BLAST

1. Определение функции и таксономии нуклеотидной последовательности

Для выравнивания последовательности я использовала Nucleotide BLAST blastn (с параметрами по умолчанию), поскольку мне было важно понять таксономическое положение организма, геному которого она принадлежит, а нуклеотидные последовательности менее консервативны, чем белковые, и сильнее различаются у разных видов. Я использовала blastn, а не другие варианты Nucleotide BLAST, так как выравнивала последовательность, полученную при расшифровке хроматограммы, соответственно, при секвенирование или в процессе расшифровки могли возникнуть ошибки, из-за которых megablast, к примеру, мог бы не найти по факту очень близкие последовательности.

Первые 20 находок с лучшим весом имели нулевое E-value (ссылка на выдачу). Все они являлись последовательностями субъединицы I цитохром с-оксидазы и принадлежали роду Polycirrus. Также четыре лучшие находки принадлежат Polycirrus medusa. Таким образом, выравниваемая последовательность скорее всего субъединица I цитохром с-оксидазы Polycirrus medusa.

2. Поиск генов белков в неаннотированной нуклеотидной последовательности

Я искала гены в скаффолде, полученном при секвенировании ДНК Haplochromis burtoni: ссылка на последовательность контига.
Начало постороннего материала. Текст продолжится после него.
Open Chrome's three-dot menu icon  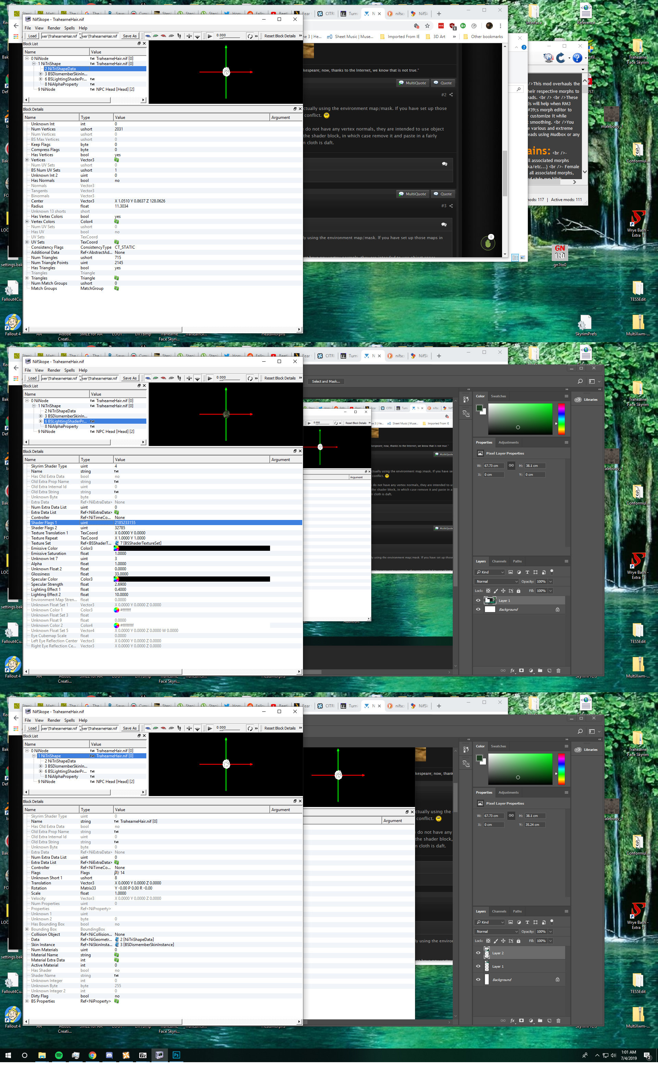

Различные нуклеотидные последовательности могут кодировать один и тот же белок, поэтому для поиска белок-кодирующих генов целесообразно транслировать нуклеотидную последовательность и выравнивать с последовательностями белков. Для этого я использовала blastx и базу данных с аннотированными белковыми последовательностями swissprot (последнее в том числе чтобы сократить время поиска). Я изменила следующие параметры поиска: database, organism (чтобы исключить таксон, из которого был получен контиг), max target sequences на 50 и word size на 3, чтобы сократить время поиска и найти больше потенциальных выравниваний.

По ссылке доступна выдача BLAST. Как видно, все находки выравниваются примерно с 23732 до 23445 аминокислотного остатка. Находки с наибольшим весом и процентом идентичности более 60% (поскольку речь идет о белках, такой процент идентичности говорит о гомологии) относятся к цитохрому P450 26B1. Таким образом, на этом участке контига скорее всего находится ген, кодирующий цитохром P450 26B1.

3. Интепретация карты локального сходства гомологичных хромосом двух бактерий

Я сравнивала хромосомы Staphylococcus aureus (AP017922) Staphylococcus saprophyticus subsp. saprophyticus (AP008934).

Из графика можно сделать вывод, что геномы, по-видимому, были аннотированы по-разному, из-за чего они ориентированы в разные стороны. Видно, что это хромосомы близкородственных бактерий, присутствуют лишь незначительные геномные перестройки, например, идель в положении 1,35 Mbp, а также небольшой индель на уровне 1 Mbp.